After the death of her father in 1960, Janette Carter dedicated her life to preserving not only the Carter Family music, but the folk and country music of Appalachia. One result of that effort was establishment of the Carter Family Fold, an auditorium built from railroad ties and school bus seats near the family farm in Hiltons, Va. She played autoharp.
"It's good for younger people to know this kind of music," Janette Carter said in a 2002 Associated Press article. "There was a time when music told a story; it wasn't just some beat."
On his deathbed, she said, her father "called me over and said `Janette, I want you to continue the music the way we'd done it.'"
At the time of the 2002 interview, she was still giving concerts every Saturday.
"It's really remarkable how well Janette carried on her family's legacy by helping create the Carter Fold and what that has grown into from such humble beginnings," said Bill Hartley, executive director of the Birthplace of Country Music Alliance in Bristol. "Thanks to the foundation she built with the Carter Fold, her family legacy lives on."
In September, Janette Carter was given the Bess Lomax Hawes Award by the National Endowment for the Arts, which recognized her lifelong effort to preserve and perform Appalachian music.
Rose Bouziane Nader, 99, a Lebanese immigrant and author who raised consumer advocate and former presidential candidate Ralph Nader, died of congestive heart failure Friday at her home in Winsted, Conn., about 20 miles northwest of Hartford. She would have turned 100 Feb. 7.
"It's just breaking us up," her son told the Associated Press yesterday. "The heart that's been beating since 1906 couldn't make it until [Feb. 7]. She put a lot of forces into motion directly and through her children that I think created a lot of improvement in our country."
Born in Lebanon, she became a high school teacher of French and Arabic. She married Nathra Nader in 1925 and emigrated to the United States a short time later, settling in Danbury, Conn., and then in Winsted, where they raised four children.
Ralph Nader founded numerous consumer groups, including the Public Interest Research Group and the Center for Auto Safety. In 2000, he was the Green Party presidential candidate and ran for president in 2004 as an independent.
He recalled his mother's advice when entering the national political scene.
"She always said if you think there's anything more difficult than becoming well-known in our country, it's learning how to endure it," Mr. Nader said.
In 1991, she wrote It Happened in the Kitchen, which explained her philosophy of raising children and the connection between good food and diverse family dinner conversations.

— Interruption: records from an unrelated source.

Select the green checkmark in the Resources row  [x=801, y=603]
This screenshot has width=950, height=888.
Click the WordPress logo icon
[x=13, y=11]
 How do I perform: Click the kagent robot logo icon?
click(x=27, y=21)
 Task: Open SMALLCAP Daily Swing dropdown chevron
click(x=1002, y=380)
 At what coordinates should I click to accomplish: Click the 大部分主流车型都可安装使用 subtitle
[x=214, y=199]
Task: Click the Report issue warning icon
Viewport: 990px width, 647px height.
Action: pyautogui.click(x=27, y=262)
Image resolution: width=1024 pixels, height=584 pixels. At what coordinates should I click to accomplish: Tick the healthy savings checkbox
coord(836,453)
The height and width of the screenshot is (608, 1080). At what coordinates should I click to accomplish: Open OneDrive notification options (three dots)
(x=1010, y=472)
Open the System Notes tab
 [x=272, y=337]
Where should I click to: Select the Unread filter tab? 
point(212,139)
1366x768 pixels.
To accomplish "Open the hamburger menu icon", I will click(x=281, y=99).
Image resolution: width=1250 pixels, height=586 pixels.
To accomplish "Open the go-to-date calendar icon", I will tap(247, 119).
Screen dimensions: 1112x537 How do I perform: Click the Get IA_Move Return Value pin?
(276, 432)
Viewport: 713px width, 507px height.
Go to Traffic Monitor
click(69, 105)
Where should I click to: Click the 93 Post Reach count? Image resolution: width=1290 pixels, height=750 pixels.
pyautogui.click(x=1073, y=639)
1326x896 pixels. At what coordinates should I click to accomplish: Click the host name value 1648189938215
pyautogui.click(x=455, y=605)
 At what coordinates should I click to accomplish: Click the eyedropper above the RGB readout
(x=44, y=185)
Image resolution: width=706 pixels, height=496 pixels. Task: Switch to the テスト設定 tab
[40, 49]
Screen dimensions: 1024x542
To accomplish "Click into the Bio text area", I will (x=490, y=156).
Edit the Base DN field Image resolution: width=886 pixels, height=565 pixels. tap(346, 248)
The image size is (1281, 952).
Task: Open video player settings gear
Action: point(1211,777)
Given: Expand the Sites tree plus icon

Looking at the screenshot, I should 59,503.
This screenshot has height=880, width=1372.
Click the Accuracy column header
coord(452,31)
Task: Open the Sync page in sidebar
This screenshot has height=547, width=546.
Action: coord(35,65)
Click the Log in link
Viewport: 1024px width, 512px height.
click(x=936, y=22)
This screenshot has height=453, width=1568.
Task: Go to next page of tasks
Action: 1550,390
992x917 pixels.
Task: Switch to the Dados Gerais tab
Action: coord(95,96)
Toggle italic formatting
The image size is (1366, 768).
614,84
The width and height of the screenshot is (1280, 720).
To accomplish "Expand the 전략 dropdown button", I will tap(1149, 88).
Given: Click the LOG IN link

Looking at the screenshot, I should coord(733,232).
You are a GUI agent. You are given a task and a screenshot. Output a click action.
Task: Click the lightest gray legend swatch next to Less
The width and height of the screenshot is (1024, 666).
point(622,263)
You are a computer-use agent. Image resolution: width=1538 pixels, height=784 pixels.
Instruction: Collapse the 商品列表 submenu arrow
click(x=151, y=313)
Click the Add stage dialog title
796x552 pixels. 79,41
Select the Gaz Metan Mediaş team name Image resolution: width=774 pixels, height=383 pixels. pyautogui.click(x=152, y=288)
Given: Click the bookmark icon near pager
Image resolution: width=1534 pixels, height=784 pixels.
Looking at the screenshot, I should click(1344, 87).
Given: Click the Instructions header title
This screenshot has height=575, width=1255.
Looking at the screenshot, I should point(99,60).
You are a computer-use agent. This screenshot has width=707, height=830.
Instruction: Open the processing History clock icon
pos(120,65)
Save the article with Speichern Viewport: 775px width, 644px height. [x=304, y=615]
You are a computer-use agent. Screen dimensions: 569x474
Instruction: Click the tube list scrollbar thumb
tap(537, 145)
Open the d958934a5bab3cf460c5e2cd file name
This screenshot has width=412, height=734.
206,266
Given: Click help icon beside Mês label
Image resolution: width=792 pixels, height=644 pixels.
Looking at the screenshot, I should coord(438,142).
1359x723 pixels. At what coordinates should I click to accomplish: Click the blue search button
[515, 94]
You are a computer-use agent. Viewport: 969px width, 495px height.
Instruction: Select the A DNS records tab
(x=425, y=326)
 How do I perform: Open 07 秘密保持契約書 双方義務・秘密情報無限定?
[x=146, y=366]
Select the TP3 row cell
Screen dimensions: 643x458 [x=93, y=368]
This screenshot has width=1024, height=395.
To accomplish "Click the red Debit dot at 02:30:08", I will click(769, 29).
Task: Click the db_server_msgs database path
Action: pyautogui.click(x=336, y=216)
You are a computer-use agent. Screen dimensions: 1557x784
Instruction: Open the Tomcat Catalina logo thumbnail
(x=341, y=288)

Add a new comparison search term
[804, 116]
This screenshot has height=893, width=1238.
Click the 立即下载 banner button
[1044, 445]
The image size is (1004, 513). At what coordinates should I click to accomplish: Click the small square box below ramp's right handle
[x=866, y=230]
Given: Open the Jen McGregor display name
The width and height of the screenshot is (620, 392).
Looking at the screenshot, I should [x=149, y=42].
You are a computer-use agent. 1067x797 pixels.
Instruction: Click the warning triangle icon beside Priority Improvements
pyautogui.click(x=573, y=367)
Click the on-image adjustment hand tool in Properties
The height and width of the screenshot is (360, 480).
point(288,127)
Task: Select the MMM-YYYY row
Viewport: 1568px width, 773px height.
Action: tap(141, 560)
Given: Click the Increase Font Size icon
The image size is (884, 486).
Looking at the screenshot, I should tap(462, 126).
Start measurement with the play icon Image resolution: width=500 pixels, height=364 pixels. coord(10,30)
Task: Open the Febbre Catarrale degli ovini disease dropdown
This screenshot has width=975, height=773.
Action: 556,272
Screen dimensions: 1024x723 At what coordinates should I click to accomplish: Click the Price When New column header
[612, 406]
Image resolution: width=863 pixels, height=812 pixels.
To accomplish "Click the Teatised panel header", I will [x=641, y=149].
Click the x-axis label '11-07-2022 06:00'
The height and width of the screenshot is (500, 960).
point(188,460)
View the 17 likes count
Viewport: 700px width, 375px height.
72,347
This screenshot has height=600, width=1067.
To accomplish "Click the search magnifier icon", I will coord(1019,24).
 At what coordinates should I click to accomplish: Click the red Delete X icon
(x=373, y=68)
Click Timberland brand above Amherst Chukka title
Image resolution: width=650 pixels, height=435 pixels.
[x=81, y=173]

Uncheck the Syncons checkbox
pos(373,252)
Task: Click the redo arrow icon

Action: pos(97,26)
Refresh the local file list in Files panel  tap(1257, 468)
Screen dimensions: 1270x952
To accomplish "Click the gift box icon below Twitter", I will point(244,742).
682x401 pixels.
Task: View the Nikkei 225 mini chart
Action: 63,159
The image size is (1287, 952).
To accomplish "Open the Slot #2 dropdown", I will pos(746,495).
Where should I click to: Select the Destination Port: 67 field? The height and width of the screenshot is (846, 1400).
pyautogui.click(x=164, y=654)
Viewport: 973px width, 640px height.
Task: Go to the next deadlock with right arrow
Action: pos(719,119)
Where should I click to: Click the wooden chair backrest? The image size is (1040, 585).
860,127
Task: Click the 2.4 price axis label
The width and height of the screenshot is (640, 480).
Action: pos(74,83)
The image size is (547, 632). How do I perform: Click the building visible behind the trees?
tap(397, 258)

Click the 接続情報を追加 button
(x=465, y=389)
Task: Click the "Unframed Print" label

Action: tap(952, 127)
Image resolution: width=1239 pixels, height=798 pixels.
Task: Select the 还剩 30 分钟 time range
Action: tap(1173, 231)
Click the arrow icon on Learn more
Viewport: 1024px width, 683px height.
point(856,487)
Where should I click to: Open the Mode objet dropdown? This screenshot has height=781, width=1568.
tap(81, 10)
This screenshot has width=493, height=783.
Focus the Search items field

Her husband, a businessman, died in 1991.
W. Hunter Simpson, 79, a business executive and philanthropist who helped make Physio-Control an industry leader in heart-disease technology, died of heart failure Friday in Seattle.
He was the former president and chief executive officer of Redmond, Wash.-based Physio-Control, which makes heart defibrillators and other heart and blood-pressure monitoring equipment. He retired in 1985.
Mr. Simpson joined Physio-Control in 1966 after 17 years as an IBM sales-and-marketing executive. He is credited by The Seattle Times with the idea for a four-day workweek made up of 10-hour days. In 1985, Physio-Control was included in the book, The 100 Best Companies to Work for in America.
When he took over Physio-Control, he quickly turned it into one of the nation's most respected companies. Eli Lilly and Co. bought the company for $149 million in 1980, but kept Mr. Simpson at the helm. It was acquired by Medtronic Inc. in 1998.